━━━━━ Input material ━━━━━

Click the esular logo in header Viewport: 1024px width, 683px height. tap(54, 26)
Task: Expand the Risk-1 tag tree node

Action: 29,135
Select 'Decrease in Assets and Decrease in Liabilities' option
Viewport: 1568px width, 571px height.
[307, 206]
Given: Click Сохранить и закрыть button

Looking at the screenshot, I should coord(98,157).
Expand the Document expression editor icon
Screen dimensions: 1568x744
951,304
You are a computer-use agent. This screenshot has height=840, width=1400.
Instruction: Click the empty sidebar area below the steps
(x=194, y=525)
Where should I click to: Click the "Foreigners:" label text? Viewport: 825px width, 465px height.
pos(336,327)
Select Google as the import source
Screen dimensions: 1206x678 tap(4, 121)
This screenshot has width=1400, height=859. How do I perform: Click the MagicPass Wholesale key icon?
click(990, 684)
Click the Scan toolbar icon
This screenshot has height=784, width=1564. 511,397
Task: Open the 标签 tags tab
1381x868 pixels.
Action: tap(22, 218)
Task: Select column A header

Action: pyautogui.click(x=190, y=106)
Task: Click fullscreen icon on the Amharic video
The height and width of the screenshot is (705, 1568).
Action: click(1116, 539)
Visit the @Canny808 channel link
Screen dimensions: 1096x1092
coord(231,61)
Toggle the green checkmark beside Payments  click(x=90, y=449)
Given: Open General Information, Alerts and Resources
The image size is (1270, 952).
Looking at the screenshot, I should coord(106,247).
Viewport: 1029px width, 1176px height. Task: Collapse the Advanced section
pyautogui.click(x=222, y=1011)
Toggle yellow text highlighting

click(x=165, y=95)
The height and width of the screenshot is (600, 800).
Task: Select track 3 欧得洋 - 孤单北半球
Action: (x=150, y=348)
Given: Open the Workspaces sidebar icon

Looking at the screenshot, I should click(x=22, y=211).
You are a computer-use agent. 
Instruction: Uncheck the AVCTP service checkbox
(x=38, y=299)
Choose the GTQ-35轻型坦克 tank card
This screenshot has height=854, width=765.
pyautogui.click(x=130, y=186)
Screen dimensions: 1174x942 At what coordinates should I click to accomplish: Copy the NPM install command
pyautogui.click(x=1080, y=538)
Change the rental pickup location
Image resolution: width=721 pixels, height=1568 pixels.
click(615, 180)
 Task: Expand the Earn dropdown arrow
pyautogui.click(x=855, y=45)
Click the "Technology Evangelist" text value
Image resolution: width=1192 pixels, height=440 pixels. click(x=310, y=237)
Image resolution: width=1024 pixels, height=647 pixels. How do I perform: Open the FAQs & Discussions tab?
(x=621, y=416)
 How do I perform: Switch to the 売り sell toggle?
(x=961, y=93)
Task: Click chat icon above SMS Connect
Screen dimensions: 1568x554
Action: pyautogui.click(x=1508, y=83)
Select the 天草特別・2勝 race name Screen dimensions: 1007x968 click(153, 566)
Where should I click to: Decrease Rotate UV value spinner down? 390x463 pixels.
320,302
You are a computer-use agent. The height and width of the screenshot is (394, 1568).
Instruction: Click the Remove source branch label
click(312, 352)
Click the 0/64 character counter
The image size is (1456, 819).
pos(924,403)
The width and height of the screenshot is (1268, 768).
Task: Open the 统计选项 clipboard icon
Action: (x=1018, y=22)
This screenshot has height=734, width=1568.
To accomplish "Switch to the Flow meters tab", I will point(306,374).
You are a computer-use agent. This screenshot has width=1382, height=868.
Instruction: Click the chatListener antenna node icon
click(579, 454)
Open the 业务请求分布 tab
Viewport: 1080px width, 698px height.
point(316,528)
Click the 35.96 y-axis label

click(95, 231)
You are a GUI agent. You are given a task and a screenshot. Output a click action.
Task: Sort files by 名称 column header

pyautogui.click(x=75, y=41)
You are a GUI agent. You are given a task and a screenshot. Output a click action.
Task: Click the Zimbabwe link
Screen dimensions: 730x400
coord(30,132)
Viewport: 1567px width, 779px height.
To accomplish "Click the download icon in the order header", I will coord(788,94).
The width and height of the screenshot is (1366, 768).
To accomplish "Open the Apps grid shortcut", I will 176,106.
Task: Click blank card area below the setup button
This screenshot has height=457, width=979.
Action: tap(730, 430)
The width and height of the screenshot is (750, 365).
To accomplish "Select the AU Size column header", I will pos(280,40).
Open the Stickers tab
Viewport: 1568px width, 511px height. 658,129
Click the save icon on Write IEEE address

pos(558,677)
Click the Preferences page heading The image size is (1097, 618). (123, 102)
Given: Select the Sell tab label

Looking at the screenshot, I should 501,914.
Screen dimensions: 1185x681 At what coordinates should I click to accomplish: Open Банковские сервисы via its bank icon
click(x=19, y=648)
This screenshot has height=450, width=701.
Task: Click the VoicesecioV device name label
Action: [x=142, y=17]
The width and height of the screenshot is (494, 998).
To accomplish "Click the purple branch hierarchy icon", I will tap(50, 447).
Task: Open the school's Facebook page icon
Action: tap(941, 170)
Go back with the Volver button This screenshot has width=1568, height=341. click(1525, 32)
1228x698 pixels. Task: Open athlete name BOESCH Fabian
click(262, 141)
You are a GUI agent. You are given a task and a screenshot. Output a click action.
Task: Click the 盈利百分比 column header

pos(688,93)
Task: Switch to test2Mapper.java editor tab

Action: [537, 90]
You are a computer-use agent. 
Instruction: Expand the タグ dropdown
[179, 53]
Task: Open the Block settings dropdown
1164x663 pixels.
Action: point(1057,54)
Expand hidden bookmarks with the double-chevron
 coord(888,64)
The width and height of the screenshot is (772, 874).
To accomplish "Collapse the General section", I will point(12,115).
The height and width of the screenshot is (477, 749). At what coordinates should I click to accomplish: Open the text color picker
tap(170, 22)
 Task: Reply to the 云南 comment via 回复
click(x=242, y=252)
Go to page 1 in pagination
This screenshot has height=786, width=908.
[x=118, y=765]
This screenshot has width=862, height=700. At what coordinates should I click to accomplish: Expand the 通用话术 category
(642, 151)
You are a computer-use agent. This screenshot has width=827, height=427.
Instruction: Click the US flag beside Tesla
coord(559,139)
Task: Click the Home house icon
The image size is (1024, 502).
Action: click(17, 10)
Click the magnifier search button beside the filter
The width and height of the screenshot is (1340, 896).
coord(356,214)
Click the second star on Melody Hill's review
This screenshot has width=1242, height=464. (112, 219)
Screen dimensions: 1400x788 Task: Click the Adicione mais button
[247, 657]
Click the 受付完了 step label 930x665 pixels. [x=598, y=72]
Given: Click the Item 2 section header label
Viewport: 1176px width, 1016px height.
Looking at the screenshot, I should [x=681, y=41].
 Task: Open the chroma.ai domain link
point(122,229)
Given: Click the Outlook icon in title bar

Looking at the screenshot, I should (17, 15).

━━━━━

What to work on: Each line from the start of the listing through the line with "has height=840, width=1400." is to be restated verbatim, both ends included.

Task result:
Click the esular logo in header Viewport: 1024px width, 683px height. tap(54, 26)
Task: Expand the Risk-1 tag tree node

Action: 29,135
Select 'Decrease in Assets and Decrease in Liabilities' option
Viewport: 1568px width, 571px height.
[307, 206]
Given: Click Сохранить и закрыть button

Looking at the screenshot, I should coord(98,157).
Expand the Document expression editor icon
Screen dimensions: 1568x744
951,304
You are a computer-use agent. This screenshot has height=840, width=1400.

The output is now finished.